■ **TEXTE À LIRE**:
════════════════════

Le Washington Post sur la torture en Algérie : la reconnaissance de la France «historique» mais «insuffisante»
La reconnaissance jeudi par la France du recours systématique des militaires français à la torture durant la Guerre de libération est une «décision historique» mais «loin d’être suffisante», a indiqué jeudi le Washington Post, estimant qu’en France il y a toujours une «réticence» à assumer l’héritage de la violence coloniale en Algérie.
Dans une analyse ponctuée des premières réactions d’historiens et d’observateurs français, le prestigieux quotidien américain soutient que cette reconnaissance est «une mesure sans précèdent (d’une France) aux prises avec son héritage refoulé de crimes coloniaux», mais qui «ne va pas assez loin».

════════════════════

■ **DONNÉES FOURNIES**:
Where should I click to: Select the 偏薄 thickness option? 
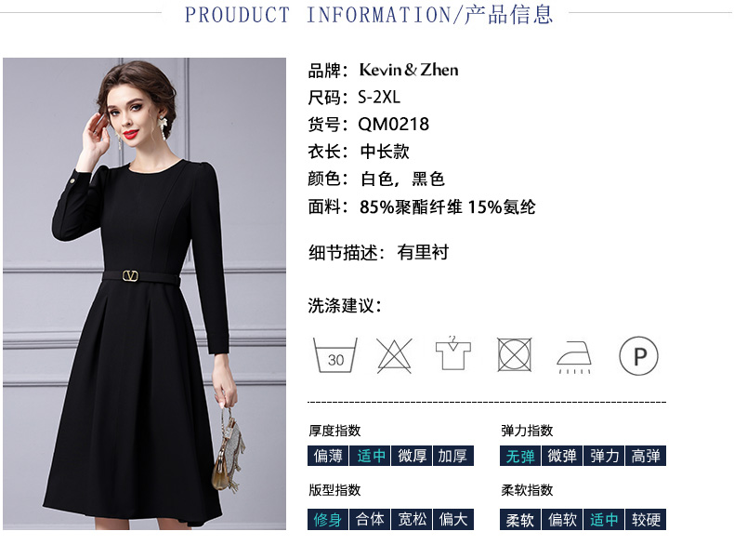(x=328, y=456)
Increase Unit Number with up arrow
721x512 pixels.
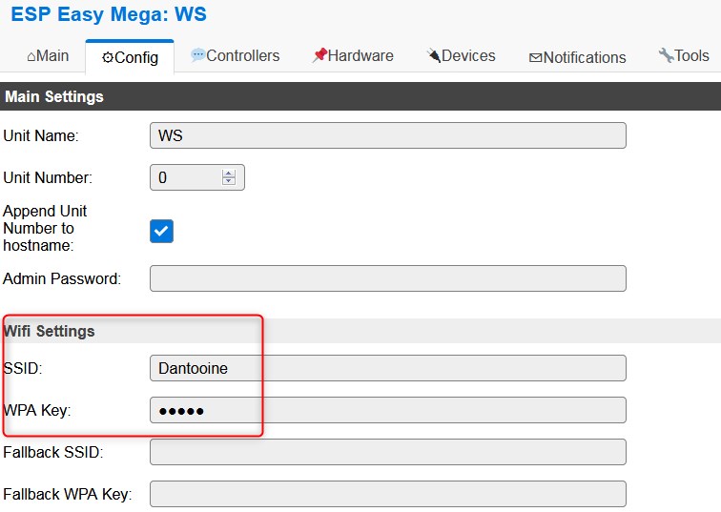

════════════════════

■ **EXERCICES À FAIRE**:
**A)** Relevez toutes les expressions placées entre guillemets dans l'article sur la torture en Algérie, titre exclu.
**B)** Recopiez, s'il vous plaît, le passage de l'article sur la torture en Algérie qui s'ouvre sur les mots contenant "La reconnaissance jeudi" et se clôt sur "coloniale en Algérie.".

■ **CORRIGÉ DES EXERCICES**:
**A)**
«décision historique»
«loin d’être suffisante»
«réticence»
«une mesure sans précèdent (d’une France) aux prises avec son héritage refoulé de crimes coloniaux»
«ne va pas assez loin»

**B)**
La reconnaissance jeudi par la France du recours systématique des militaires français à la torture durant la Guerre de libération est une «décision historique» mais «loin d’être suffisante», a indiqué jeudi le Washington Post, estimant qu’en France il y a toujours une «réticence» à assumer l’héritage de la violence coloniale en Algérie.